*DIRECTION:*
From the listing below, reproduce verbatim the lines starting at the one containing "Click the Canon brand logo" and ending at the one containing "tap(131, 37)", including both.

*SUPPLIED ENTRIES:*
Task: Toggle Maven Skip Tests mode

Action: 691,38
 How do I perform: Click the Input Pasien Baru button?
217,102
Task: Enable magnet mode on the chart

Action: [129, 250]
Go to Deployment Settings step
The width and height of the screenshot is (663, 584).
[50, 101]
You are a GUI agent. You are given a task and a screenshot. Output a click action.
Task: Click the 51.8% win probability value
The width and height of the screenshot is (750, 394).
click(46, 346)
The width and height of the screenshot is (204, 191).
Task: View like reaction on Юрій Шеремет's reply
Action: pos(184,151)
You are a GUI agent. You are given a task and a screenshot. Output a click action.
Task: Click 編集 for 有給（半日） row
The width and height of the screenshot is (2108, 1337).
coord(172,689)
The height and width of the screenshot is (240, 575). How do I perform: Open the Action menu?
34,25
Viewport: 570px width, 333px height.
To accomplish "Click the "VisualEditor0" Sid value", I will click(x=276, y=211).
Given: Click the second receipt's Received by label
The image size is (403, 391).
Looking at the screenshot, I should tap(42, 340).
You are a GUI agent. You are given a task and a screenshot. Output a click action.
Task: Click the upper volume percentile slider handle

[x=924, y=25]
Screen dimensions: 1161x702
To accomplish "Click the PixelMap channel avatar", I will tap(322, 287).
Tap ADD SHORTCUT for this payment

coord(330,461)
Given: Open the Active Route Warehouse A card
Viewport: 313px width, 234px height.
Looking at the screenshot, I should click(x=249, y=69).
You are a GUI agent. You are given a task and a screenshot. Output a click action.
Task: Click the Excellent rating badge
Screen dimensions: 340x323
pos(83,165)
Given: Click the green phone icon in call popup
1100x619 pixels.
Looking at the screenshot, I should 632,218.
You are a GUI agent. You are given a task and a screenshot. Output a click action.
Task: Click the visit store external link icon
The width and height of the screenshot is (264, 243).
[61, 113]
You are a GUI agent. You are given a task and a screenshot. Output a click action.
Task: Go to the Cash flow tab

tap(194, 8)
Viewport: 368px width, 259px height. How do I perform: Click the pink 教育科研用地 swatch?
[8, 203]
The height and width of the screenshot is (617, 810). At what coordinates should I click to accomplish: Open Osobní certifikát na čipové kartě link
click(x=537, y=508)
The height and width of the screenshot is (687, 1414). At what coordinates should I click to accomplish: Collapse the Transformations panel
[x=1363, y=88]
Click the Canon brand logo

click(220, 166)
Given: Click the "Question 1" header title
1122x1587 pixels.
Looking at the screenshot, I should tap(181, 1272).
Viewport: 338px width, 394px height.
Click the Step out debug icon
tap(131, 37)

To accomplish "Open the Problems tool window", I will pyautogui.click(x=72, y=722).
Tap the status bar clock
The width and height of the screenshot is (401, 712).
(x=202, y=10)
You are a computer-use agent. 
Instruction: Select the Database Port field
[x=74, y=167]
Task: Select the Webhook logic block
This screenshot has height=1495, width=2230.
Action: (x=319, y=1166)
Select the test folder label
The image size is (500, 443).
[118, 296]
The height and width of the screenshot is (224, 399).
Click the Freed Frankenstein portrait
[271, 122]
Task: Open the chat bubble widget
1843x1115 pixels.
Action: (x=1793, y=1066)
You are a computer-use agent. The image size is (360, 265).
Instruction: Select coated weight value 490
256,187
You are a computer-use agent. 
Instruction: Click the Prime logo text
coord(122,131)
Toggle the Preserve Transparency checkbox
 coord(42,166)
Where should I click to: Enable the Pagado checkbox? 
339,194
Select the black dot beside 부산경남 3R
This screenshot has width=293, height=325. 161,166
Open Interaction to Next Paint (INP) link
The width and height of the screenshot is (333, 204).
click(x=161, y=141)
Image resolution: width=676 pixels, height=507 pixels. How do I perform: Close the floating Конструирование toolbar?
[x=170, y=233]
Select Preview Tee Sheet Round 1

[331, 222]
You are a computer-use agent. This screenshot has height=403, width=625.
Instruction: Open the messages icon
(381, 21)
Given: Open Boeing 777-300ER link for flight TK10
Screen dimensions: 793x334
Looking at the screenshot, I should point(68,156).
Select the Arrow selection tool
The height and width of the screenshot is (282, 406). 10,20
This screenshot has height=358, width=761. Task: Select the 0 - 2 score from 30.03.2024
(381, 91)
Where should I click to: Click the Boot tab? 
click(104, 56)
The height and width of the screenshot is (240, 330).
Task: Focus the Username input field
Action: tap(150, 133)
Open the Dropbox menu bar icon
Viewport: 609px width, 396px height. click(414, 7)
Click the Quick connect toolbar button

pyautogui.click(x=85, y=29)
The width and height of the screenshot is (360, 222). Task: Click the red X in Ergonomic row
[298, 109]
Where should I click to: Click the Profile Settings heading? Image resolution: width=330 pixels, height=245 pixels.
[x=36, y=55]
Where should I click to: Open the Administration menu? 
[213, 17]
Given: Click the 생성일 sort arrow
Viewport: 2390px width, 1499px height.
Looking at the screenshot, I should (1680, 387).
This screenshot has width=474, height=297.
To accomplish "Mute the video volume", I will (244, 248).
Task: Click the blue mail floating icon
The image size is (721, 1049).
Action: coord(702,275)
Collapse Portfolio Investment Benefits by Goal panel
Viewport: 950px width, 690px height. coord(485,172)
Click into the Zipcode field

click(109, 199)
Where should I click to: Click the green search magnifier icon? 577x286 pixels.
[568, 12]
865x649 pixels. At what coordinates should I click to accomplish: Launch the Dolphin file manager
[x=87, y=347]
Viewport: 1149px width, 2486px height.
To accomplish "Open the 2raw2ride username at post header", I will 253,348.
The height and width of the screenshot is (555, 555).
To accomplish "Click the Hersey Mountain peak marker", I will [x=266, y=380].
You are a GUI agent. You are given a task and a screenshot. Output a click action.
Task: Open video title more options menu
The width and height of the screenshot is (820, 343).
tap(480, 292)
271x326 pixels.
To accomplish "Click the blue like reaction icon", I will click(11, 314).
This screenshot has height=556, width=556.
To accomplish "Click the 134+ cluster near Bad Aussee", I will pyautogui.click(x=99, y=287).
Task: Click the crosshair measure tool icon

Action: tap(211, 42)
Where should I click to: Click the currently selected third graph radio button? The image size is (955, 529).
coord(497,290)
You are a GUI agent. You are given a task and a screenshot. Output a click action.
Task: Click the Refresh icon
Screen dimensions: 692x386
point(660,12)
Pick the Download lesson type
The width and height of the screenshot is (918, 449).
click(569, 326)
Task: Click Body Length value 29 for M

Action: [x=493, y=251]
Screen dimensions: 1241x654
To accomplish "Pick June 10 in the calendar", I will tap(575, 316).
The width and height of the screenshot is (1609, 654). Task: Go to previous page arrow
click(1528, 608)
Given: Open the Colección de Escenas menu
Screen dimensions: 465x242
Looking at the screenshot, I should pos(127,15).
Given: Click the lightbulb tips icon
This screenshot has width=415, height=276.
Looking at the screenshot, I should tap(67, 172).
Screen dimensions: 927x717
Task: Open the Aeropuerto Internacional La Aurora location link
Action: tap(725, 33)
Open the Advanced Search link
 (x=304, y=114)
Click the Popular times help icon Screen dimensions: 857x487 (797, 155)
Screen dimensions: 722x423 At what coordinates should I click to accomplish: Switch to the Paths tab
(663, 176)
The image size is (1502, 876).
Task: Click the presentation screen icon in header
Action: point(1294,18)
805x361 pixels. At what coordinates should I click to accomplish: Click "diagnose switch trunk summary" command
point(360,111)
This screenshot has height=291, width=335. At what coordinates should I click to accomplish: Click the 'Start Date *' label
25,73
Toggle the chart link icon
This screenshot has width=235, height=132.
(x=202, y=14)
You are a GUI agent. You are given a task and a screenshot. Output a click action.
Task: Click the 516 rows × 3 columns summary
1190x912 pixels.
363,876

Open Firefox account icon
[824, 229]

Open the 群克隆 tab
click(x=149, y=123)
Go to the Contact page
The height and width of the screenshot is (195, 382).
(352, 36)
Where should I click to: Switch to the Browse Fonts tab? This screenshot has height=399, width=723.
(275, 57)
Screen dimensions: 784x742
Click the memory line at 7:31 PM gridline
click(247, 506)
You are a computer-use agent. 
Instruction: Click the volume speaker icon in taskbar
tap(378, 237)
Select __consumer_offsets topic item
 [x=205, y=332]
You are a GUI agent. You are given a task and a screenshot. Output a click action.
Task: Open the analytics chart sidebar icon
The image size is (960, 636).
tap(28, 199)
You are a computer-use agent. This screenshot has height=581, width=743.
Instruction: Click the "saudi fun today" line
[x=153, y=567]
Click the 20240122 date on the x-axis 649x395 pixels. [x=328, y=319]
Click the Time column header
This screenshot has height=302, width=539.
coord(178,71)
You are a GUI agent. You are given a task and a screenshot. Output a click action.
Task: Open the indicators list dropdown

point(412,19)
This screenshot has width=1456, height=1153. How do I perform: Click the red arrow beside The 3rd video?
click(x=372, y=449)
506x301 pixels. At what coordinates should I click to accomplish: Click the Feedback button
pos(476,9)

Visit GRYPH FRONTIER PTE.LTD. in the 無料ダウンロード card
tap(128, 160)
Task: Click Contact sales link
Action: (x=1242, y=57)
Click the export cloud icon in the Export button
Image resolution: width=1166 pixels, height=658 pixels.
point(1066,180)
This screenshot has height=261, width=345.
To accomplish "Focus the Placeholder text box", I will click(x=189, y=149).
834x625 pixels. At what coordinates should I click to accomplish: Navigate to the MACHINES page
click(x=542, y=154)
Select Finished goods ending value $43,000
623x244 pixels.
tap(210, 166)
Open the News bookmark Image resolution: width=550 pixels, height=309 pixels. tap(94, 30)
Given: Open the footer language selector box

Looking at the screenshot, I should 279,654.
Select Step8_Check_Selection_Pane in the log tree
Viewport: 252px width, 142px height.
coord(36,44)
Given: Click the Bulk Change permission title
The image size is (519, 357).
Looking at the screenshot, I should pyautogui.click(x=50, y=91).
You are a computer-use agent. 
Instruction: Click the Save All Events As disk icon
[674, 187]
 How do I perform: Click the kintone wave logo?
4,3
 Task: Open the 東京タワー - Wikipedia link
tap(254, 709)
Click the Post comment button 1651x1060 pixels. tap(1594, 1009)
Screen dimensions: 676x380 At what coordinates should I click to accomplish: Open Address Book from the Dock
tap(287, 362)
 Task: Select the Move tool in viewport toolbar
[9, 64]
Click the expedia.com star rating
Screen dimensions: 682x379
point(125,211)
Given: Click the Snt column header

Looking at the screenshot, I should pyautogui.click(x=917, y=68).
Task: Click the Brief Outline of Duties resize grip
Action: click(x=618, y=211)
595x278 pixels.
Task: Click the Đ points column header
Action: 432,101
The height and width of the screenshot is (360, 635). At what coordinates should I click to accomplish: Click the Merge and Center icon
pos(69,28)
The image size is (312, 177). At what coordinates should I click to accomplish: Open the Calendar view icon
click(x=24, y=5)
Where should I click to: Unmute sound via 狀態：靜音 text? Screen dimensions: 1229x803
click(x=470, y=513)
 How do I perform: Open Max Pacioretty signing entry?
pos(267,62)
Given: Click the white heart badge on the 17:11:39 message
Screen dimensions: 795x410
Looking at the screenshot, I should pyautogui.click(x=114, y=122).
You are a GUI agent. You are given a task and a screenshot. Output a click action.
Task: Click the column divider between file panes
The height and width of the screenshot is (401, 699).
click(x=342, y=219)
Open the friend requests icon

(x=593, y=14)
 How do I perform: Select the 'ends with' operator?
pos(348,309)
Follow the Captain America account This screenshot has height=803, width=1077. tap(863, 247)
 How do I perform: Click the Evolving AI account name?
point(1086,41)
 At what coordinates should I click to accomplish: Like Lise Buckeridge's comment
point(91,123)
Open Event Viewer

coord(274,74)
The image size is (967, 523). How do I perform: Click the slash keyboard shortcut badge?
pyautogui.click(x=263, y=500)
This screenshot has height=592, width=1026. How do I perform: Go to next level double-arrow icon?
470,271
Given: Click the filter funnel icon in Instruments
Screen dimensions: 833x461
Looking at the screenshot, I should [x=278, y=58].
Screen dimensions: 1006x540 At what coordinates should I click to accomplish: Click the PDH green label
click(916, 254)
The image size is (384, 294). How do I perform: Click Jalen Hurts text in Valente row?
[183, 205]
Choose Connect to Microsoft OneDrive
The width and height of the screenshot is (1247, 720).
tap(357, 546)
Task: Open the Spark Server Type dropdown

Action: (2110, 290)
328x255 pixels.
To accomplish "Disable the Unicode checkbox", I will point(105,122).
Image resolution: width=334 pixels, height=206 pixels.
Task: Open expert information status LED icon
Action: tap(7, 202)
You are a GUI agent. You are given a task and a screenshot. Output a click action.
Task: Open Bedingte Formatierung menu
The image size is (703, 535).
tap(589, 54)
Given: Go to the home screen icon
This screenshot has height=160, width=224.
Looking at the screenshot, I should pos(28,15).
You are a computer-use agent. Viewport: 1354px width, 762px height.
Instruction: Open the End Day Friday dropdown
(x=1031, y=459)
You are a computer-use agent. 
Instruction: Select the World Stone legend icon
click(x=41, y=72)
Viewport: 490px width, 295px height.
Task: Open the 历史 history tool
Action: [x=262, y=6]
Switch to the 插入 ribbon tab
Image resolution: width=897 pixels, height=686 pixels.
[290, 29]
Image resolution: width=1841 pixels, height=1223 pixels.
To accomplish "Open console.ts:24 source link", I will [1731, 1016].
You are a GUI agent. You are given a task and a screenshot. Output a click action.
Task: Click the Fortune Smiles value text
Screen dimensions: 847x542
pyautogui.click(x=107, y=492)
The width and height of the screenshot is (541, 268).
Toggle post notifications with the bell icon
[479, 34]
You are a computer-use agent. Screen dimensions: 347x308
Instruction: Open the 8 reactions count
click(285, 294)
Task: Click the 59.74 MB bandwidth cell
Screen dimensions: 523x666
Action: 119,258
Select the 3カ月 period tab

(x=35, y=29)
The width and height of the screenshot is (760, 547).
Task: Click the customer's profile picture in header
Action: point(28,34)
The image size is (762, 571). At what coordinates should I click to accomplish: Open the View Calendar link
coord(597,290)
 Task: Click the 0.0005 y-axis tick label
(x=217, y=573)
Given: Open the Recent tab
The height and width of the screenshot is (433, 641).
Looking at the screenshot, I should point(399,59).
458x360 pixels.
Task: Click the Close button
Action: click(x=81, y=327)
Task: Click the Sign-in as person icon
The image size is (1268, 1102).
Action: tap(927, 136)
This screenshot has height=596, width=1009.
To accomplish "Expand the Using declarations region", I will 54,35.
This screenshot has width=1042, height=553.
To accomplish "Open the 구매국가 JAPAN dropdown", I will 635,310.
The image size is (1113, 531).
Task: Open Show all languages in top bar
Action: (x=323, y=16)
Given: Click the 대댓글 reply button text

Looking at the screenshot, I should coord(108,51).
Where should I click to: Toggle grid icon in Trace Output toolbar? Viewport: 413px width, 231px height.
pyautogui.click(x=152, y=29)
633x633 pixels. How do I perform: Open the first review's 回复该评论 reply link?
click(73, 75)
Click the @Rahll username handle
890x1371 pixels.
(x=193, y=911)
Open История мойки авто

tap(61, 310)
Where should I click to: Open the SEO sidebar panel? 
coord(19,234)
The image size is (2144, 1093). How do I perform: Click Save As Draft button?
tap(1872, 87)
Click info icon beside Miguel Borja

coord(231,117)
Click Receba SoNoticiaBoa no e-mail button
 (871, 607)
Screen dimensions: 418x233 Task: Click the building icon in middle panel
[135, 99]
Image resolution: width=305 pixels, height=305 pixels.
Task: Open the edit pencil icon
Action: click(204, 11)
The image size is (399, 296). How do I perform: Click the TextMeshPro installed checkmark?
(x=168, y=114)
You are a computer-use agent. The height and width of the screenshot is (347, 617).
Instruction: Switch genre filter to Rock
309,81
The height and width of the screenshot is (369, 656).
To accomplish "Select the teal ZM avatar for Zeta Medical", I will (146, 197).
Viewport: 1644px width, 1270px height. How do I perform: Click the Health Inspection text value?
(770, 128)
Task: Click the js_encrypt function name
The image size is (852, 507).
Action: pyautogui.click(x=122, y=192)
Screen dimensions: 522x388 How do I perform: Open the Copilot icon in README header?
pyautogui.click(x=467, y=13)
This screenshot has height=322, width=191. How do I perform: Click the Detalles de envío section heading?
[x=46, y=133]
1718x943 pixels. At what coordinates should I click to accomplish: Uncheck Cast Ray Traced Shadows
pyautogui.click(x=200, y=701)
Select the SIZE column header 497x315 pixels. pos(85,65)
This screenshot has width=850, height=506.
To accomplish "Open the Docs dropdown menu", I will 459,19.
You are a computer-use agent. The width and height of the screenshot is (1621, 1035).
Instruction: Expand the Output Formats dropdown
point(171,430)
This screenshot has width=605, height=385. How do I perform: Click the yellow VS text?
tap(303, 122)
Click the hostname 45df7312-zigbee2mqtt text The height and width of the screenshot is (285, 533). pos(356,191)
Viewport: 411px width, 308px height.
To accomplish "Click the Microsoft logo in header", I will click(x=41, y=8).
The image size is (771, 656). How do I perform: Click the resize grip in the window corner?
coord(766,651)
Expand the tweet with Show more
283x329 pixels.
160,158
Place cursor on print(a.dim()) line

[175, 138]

*FINISHED TASK:*
Click the Canon brand logo

click(220, 166)
Given: Click the "Question 1" header title
1122x1587 pixels.
Looking at the screenshot, I should tap(181, 1272).
Viewport: 338px width, 394px height.
Click the Step out debug icon
tap(131, 37)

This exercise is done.